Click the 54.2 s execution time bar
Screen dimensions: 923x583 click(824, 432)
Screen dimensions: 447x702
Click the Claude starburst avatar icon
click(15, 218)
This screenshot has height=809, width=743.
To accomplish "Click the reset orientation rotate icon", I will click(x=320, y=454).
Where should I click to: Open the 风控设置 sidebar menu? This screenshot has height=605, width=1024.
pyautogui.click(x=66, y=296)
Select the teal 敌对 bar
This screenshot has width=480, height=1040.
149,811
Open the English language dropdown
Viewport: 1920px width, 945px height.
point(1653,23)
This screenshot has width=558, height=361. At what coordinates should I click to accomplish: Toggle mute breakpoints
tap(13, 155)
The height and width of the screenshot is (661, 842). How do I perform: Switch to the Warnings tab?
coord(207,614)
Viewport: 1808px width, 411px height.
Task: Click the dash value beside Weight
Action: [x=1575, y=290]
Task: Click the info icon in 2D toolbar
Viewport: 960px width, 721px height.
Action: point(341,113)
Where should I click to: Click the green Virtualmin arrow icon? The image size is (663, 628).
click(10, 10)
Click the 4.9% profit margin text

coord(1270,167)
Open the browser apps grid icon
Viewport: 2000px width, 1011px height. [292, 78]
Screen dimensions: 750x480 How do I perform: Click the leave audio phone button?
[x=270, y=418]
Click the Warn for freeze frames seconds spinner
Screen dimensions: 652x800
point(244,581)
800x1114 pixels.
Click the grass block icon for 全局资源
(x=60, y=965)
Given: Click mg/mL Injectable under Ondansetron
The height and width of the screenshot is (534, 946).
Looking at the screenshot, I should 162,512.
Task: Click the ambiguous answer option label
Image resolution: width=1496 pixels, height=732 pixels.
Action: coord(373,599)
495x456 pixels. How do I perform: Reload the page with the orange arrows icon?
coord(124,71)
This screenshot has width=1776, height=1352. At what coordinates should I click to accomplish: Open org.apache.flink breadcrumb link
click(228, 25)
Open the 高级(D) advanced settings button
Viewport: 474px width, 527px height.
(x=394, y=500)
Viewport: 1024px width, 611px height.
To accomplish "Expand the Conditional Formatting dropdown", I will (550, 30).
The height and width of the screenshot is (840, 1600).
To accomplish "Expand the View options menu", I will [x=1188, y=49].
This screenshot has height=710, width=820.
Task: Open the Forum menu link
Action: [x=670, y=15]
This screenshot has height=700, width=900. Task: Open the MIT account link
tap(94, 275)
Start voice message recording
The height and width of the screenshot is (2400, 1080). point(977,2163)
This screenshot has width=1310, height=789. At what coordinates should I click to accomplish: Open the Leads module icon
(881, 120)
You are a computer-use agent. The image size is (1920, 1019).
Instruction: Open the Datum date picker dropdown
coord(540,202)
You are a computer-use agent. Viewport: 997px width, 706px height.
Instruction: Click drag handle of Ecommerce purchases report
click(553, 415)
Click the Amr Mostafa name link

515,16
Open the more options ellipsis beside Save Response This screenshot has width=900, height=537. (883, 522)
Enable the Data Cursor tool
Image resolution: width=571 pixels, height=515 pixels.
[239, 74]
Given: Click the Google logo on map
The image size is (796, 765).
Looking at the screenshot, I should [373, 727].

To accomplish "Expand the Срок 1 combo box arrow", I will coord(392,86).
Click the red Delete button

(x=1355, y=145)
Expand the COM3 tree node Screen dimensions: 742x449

■ ■ ■ ■ ■ ■ ■

## WHAT YOU HAVE TO DO
Write out the lines of the records exactly, starting at the one holding "The image size is (796, 765)." and ending with the last line, and include no others.

## TASK OUTPUT
The image size is (796, 765).
Looking at the screenshot, I should [373, 727].

To accomplish "Expand the Срок 1 combo box arrow", I will coord(392,86).
Click the red Delete button

(x=1355, y=145)
Expand the COM3 tree node Screen dimensions: 742x449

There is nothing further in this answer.